You read that blog title right. Since January of 2014, Monika, our team mate and friend, handled more than 20,000 INCOMING phone calls in her role as an information and referral specialist for NC 2-1-1. When we specify "incoming" that means that these are just the calls that came into our call center, what it doesn't include are the thousands and thousands of calls that she made on behalf of those people in our community.
Monika is leaving us for a well-earned life of retirement. But before she left, we were able to thank her for a job well done and ensure that she knew just how much we love and appreciate what she's done for our community and our statewide system.

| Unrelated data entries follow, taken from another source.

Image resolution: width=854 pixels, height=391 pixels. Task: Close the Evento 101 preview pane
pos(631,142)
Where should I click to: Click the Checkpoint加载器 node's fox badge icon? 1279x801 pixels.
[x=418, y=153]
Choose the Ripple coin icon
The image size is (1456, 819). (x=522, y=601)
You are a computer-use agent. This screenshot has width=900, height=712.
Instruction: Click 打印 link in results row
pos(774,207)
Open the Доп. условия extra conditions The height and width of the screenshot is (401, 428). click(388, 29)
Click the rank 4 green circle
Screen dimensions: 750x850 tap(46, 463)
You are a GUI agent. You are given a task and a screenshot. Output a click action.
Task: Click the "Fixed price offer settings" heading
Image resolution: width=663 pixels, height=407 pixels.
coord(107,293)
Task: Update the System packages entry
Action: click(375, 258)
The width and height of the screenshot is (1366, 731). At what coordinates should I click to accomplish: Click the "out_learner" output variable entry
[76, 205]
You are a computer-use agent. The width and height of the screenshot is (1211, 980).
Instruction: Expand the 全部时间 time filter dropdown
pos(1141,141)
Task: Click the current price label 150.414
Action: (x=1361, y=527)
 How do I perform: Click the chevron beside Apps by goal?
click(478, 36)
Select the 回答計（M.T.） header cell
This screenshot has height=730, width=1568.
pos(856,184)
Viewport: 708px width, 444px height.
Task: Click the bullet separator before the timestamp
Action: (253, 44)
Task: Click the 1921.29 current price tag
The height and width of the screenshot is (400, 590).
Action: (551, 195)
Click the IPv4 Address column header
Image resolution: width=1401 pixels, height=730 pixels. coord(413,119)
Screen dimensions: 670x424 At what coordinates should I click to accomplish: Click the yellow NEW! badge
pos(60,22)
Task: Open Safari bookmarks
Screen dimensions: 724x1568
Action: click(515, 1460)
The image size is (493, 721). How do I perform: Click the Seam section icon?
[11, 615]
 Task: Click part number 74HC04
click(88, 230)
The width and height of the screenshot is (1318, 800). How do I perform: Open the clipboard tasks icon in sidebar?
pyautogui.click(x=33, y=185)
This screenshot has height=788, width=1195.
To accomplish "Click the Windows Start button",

I will miss arriving early in the morning to see Monika, already hard at work, before the rest of our co-workers arrived. I'd pop my head in the door and, invariably, Monika would take a moment to share the kinds of calls she had recently taken as well as her own observations of the trends she was seeing in our community. This information helps me to remain grounded and continues to inspire me to work harder for those who sometimes don't have a voice. - United Way CEO and President, David Bailey
One of the more powerful examples of Monika's compassionate leadership is epitomized by this story she tells:
For quite some time we would get a call from the same person and every time she called, she asked for the number to the same health clinic. Month after month, the same request. One day I suggested that she might want to write the number down on a post-it and put it on her refrigerator. She immediately responded "Honey, I don't have a fridge. I live in a tent." In all the time that she had called for that number, she had never indicated that anything else was going on in her life. It is so easy to make assumptions about where a person is coming from, and what they have to work with, but we can never, ever assume that we know. - Monika, now former NC 2-1-1 referral specialist
(Pictured: Monika, second from right, flanked by her NC 2-1-1 co-workers.)